In recent years, some of the GOP’s most powerful think tanks and interest groups have tentatively joined hands with pot smokers. In 2005, Americans for Tax Reform head honcho Grover Norquist submitted a letter in support of a lawsuit challenging a university lab’s federally granted monopoly on pot production for research purposes on the grounds that it was anti-competitive. In 2009, a lawyer with the National Rifle Association signed on as co-counsel in a NORML case challenging a federal policy that bans the sale of guns to medical marijuana patients. And St. Pierre says that most of the speakers at the American Enterprise Institute’s 2009 conference on drug policy favored legalization.

“The first thing that would happen” if California legalized pot “would be that we as taxpayers would literally save $1 billion that we now spend in a futile effort to eradicate marijuana as well as to prosecute and incarcerate nonviolent marijuana users,” says Republican Jim Gray, a retired California Superior Court judge, Prop 19 backer, and author of the 2001 book Why Our Drug Laws Have Failed and What We Can Do About It. A just-released Cato Institute study (PDF) estimates that legalizing all drugs nationwide would save $41.3 billion in government expenditures and generate $46.7 billion in new taxes every year.

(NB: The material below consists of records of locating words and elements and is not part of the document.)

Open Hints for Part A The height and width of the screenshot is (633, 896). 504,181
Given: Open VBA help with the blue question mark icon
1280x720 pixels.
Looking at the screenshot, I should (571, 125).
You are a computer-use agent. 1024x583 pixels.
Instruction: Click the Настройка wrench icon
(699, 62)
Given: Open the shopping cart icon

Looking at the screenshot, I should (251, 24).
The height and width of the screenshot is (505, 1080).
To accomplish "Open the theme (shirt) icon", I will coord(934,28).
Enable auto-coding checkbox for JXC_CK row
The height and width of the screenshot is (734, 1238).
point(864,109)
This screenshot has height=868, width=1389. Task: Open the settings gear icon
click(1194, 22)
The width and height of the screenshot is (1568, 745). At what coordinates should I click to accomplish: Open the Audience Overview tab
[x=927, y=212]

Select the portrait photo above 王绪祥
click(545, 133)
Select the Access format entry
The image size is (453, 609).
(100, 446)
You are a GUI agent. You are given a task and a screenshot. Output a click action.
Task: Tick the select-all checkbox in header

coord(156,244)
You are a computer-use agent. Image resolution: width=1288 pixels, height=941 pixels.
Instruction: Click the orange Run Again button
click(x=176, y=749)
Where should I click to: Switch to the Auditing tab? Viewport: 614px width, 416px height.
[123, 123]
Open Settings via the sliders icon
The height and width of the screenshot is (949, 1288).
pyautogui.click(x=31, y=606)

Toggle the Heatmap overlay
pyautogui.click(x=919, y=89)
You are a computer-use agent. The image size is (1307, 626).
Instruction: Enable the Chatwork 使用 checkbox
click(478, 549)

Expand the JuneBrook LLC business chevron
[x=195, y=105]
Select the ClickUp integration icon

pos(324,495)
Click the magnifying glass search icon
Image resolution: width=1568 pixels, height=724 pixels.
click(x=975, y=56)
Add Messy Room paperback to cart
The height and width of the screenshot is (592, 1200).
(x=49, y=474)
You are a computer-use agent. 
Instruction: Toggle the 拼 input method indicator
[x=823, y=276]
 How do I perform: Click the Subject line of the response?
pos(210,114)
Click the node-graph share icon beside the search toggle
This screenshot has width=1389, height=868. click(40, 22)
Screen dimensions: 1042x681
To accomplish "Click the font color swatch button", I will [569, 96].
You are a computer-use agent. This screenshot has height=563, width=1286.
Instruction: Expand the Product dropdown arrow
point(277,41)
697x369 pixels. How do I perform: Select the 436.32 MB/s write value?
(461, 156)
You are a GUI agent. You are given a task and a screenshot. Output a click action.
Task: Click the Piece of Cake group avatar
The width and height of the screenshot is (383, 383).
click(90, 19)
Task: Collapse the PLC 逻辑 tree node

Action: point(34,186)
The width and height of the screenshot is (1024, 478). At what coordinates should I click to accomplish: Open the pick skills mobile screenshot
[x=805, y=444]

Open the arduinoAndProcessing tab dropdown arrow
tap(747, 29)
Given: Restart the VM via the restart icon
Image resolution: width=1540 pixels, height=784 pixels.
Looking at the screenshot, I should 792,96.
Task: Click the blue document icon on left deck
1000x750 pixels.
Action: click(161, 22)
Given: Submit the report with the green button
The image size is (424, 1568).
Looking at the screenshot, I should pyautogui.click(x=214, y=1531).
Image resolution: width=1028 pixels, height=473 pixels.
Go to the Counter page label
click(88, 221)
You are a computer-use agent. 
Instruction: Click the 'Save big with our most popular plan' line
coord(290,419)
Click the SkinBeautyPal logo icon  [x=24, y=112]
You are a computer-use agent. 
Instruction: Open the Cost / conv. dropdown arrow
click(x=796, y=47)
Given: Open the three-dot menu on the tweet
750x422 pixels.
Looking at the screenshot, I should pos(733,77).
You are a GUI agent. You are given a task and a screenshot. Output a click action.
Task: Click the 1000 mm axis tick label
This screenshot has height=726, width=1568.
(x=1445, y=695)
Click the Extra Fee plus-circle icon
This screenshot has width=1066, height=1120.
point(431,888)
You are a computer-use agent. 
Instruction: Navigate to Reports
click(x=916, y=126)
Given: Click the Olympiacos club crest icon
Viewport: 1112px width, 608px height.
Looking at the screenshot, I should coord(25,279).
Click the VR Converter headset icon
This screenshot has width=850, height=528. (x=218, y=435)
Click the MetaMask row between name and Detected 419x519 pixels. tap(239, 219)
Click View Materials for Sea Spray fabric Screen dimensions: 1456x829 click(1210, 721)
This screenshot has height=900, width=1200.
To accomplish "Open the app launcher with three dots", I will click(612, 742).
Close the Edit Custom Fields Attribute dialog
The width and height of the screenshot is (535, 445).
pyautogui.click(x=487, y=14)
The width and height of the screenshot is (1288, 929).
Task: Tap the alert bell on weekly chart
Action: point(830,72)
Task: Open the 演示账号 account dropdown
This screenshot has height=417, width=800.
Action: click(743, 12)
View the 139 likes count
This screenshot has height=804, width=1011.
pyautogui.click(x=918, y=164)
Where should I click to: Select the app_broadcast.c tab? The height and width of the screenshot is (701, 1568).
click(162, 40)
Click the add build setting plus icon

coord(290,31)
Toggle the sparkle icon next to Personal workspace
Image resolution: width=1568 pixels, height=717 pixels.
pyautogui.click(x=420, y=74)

Libertarian thought motivates some of the legalization movement’s biggest names, such as Richard Lee, architect of Prop 19 and founder of Oaksterdam University, a cannabis-cultivation school in Oakland, California. Lee grew up in a Republican household in Houston, and ran for the Texas statehouse on the Libertarian Party ticket in 1994 (he got 437 votes). He recently brought his mother, a Harris County Republican Precinct Chair and legalization supporter, to California to help him campaign. Ending pot prohibition “should be a Republican or conservative issue,” he told me. “It is less government and more personal responsibility.”

Ultimately, though, support from Prop 19 may have less to do with ideology than frustration over the sluggish economy. Legalizing and taxing pot, according to the California State Board of Equalization, could create up to $1.4 billion in new tax revenues—no chump change for a state facing draconian cuts to education and government services.

As it stands, the statewide explosion of semi-legal medical marijuana businesses has spawned terms like “cannabusiness” and “ganjapreneurs.” Rigdon, the Prop 19 field organizer, makes his pitch to tea partiers this way: “We have a chance to grow it in America, sell it in America, and help Americans with American jobs.”

Just don’t say the words “green economy.”